## START

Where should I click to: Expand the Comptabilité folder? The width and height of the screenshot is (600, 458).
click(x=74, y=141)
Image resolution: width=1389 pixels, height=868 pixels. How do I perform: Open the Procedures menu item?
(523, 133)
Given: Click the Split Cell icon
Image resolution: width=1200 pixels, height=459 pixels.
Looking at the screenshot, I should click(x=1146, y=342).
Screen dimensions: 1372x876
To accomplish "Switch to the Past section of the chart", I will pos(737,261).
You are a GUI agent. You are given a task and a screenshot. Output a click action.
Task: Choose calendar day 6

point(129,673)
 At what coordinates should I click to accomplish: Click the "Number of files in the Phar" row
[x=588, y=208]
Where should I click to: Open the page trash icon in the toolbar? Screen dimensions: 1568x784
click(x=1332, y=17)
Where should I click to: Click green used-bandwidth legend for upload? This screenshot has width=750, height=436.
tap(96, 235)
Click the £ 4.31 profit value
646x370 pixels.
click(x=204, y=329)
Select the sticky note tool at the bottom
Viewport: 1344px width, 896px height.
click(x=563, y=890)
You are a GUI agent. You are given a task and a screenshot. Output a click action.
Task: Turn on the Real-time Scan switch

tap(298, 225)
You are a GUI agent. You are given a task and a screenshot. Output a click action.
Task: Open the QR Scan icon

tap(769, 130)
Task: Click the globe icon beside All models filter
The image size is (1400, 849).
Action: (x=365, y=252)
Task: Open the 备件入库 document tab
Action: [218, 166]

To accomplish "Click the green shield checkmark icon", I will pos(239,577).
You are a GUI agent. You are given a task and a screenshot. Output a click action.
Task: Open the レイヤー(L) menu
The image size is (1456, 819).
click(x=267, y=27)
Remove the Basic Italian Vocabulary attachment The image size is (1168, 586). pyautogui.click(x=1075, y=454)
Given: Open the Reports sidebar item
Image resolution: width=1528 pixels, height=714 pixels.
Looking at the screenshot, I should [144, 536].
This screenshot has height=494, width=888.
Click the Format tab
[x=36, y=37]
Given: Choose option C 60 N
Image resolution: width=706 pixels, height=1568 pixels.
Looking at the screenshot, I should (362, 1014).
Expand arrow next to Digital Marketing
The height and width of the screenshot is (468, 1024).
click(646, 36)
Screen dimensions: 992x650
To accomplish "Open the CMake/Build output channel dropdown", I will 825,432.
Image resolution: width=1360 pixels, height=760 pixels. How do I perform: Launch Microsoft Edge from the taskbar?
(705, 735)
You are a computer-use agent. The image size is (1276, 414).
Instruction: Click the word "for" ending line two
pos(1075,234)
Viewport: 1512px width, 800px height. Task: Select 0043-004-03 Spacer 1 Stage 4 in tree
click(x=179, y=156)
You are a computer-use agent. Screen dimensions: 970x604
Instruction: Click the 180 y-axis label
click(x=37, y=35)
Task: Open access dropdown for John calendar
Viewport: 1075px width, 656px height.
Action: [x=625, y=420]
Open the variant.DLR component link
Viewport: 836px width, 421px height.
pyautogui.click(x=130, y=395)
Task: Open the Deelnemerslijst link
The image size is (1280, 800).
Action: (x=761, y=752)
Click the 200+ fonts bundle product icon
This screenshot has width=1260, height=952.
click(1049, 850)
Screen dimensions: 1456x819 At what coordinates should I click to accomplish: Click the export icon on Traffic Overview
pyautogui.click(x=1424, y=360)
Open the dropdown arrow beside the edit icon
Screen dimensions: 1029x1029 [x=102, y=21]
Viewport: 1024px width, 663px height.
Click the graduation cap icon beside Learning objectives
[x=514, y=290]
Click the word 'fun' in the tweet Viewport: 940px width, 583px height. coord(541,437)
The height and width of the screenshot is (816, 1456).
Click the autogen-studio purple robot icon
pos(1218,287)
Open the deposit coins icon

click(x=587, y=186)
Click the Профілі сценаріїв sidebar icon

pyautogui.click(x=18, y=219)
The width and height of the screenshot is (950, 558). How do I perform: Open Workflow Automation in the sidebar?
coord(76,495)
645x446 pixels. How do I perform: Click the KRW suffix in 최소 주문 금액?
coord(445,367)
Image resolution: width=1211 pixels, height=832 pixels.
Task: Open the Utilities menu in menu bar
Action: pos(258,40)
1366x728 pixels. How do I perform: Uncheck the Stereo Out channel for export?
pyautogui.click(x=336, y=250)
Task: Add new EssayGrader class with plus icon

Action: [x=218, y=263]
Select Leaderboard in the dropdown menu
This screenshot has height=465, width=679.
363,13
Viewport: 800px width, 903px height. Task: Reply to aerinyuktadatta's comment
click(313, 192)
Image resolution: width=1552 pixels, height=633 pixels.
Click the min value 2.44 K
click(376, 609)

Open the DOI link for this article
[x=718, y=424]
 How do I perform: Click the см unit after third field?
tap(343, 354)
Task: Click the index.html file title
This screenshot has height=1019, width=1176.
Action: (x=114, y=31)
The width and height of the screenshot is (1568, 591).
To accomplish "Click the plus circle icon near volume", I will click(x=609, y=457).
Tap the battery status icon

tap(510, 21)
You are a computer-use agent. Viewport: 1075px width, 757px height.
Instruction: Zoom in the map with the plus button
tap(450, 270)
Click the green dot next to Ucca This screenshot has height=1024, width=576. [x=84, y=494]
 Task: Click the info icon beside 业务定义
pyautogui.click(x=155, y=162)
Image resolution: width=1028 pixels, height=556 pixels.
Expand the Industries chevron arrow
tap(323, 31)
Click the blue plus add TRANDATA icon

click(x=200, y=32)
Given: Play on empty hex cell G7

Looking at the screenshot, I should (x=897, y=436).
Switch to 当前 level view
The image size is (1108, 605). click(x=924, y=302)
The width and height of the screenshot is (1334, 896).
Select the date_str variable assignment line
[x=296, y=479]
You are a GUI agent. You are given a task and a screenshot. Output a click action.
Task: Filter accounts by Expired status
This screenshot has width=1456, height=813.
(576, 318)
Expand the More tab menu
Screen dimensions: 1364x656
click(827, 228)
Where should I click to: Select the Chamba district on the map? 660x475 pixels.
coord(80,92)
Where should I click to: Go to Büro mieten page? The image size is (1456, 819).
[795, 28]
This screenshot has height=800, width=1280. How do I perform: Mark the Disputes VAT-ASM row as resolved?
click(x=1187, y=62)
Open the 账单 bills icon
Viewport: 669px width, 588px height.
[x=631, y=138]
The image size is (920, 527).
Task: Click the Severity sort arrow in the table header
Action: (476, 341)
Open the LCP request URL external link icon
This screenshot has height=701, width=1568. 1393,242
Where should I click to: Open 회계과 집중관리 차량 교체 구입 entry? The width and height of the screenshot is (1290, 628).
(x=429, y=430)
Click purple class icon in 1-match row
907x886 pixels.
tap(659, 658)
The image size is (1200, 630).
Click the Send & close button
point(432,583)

## END

# Required task:
Copy all of the entries above word for word.

# Answer in full:
Where should I click to: Expand the Comptabilité folder? The width and height of the screenshot is (600, 458).
click(x=74, y=141)
Image resolution: width=1389 pixels, height=868 pixels. How do I perform: Open the Procedures menu item?
(523, 133)
Given: Click the Split Cell icon
Image resolution: width=1200 pixels, height=459 pixels.
Looking at the screenshot, I should click(x=1146, y=342).
Screen dimensions: 1372x876
To accomplish "Switch to the Past section of the chart", I will pos(737,261).
You are a GUI agent. You are given a task and a screenshot. Output a click action.
Task: Choose calendar day 6

point(129,673)
 At what coordinates should I click to accomplish: Click the "Number of files in the Phar" row
[x=588, y=208]
Where should I click to: Open the page trash icon in the toolbar? Screen dimensions: 1568x784
click(x=1332, y=17)
Where should I click to: Click green used-bandwidth legend for upload? This screenshot has width=750, height=436.
tap(96, 235)
Click the £ 4.31 profit value
646x370 pixels.
click(x=204, y=329)
Select the sticky note tool at the bottom
Viewport: 1344px width, 896px height.
click(x=563, y=890)
You are a GUI agent. You are given a task and a screenshot. Output a click action.
Task: Turn on the Real-time Scan switch

tap(298, 225)
You are a GUI agent. You are given a task and a screenshot. Output a click action.
Task: Open the QR Scan icon

tap(769, 130)
Task: Click the globe icon beside All models filter
The image size is (1400, 849).
Action: (x=365, y=252)
Task: Open the 备件入库 document tab
Action: [218, 166]

To accomplish "Click the green shield checkmark icon", I will pos(239,577).
You are a GUI agent. You are given a task and a screenshot. Output a click action.
Task: Open the レイヤー(L) menu
The image size is (1456, 819).
click(x=267, y=27)
Remove the Basic Italian Vocabulary attachment The image size is (1168, 586). pyautogui.click(x=1075, y=454)
Given: Open the Reports sidebar item
Image resolution: width=1528 pixels, height=714 pixels.
Looking at the screenshot, I should [144, 536].
This screenshot has height=494, width=888.
Click the Format tab
[x=36, y=37]
Given: Choose option C 60 N
Image resolution: width=706 pixels, height=1568 pixels.
Looking at the screenshot, I should (362, 1014).
Expand arrow next to Digital Marketing
The height and width of the screenshot is (468, 1024).
click(646, 36)
Screen dimensions: 992x650
To accomplish "Open the CMake/Build output channel dropdown", I will 825,432.
Image resolution: width=1360 pixels, height=760 pixels. How do I perform: Launch Microsoft Edge from the taskbar?
(705, 735)
You are a computer-use agent. The image size is (1276, 414).
Instruction: Click the word "for" ending line two
pos(1075,234)
Viewport: 1512px width, 800px height. Task: Select 0043-004-03 Spacer 1 Stage 4 in tree
click(x=179, y=156)
You are a computer-use agent. Screen dimensions: 970x604
Instruction: Click the 180 y-axis label
click(x=37, y=35)
Task: Open access dropdown for John calendar
Viewport: 1075px width, 656px height.
Action: [x=625, y=420]
Open the variant.DLR component link
Viewport: 836px width, 421px height.
pyautogui.click(x=130, y=395)
Task: Open the Deelnemerslijst link
The image size is (1280, 800).
Action: (x=761, y=752)
Click the 200+ fonts bundle product icon
This screenshot has width=1260, height=952.
click(1049, 850)
Screen dimensions: 1456x819 At what coordinates should I click to accomplish: Click the export icon on Traffic Overview
pyautogui.click(x=1424, y=360)
Open the dropdown arrow beside the edit icon
Screen dimensions: 1029x1029 [x=102, y=21]
Viewport: 1024px width, 663px height.
Click the graduation cap icon beside Learning objectives
[x=514, y=290]
Click the word 'fun' in the tweet Viewport: 940px width, 583px height. coord(541,437)
The height and width of the screenshot is (816, 1456).
Click the autogen-studio purple robot icon
pos(1218,287)
Open the deposit coins icon

click(x=587, y=186)
Click the Профілі сценаріїв sidebar icon

pyautogui.click(x=18, y=219)
The width and height of the screenshot is (950, 558). How do I perform: Open Workflow Automation in the sidebar?
coord(76,495)
645x446 pixels. How do I perform: Click the KRW suffix in 최소 주문 금액?
coord(445,367)
Image resolution: width=1211 pixels, height=832 pixels.
Task: Open the Utilities menu in menu bar
Action: pos(258,40)
1366x728 pixels. How do I perform: Uncheck the Stereo Out channel for export?
pyautogui.click(x=336, y=250)
Task: Add new EssayGrader class with plus icon

Action: [x=218, y=263]
Select Leaderboard in the dropdown menu
This screenshot has height=465, width=679.
363,13
Viewport: 800px width, 903px height. Task: Reply to aerinyuktadatta's comment
click(313, 192)
Image resolution: width=1552 pixels, height=633 pixels.
Click the min value 2.44 K
click(376, 609)

Open the DOI link for this article
[x=718, y=424]
 How do I perform: Click the см unit after third field?
tap(343, 354)
Task: Click the index.html file title
This screenshot has height=1019, width=1176.
Action: (x=114, y=31)
The width and height of the screenshot is (1568, 591).
To accomplish "Click the plus circle icon near volume", I will click(x=609, y=457).
Tap the battery status icon

tap(510, 21)
You are a computer-use agent. Viewport: 1075px width, 757px height.
Instruction: Zoom in the map with the plus button
tap(450, 270)
Click the green dot next to Ucca This screenshot has height=1024, width=576. [x=84, y=494]
 Task: Click the info icon beside 业务定义
pyautogui.click(x=155, y=162)
Image resolution: width=1028 pixels, height=556 pixels.
Expand the Industries chevron arrow
tap(323, 31)
Click the blue plus add TRANDATA icon

click(x=200, y=32)
Given: Play on empty hex cell G7

Looking at the screenshot, I should (x=897, y=436).
Switch to 当前 level view
The image size is (1108, 605). click(x=924, y=302)
The width and height of the screenshot is (1334, 896).
Select the date_str variable assignment line
[x=296, y=479]
You are a GUI agent. You are given a task and a screenshot. Output a click action.
Task: Filter accounts by Expired status
This screenshot has width=1456, height=813.
(576, 318)
Expand the More tab menu
Screen dimensions: 1364x656
click(827, 228)
Where should I click to: Select the Chamba district on the map? 660x475 pixels.
coord(80,92)
Where should I click to: Go to Büro mieten page? The image size is (1456, 819).
[795, 28]
This screenshot has height=800, width=1280. How do I perform: Mark the Disputes VAT-ASM row as resolved?
click(x=1187, y=62)
Open the 账单 bills icon
Viewport: 669px width, 588px height.
[x=631, y=138]
The image size is (920, 527).
Task: Click the Severity sort arrow in the table header
Action: (476, 341)
Open the LCP request URL external link icon
This screenshot has height=701, width=1568. 1393,242
Where should I click to: Open 회계과 집중관리 차량 교체 구입 entry? The width and height of the screenshot is (1290, 628).
(x=429, y=430)
Click purple class icon in 1-match row
907x886 pixels.
tap(659, 658)
The image size is (1200, 630).
Click the Send & close button
point(432,583)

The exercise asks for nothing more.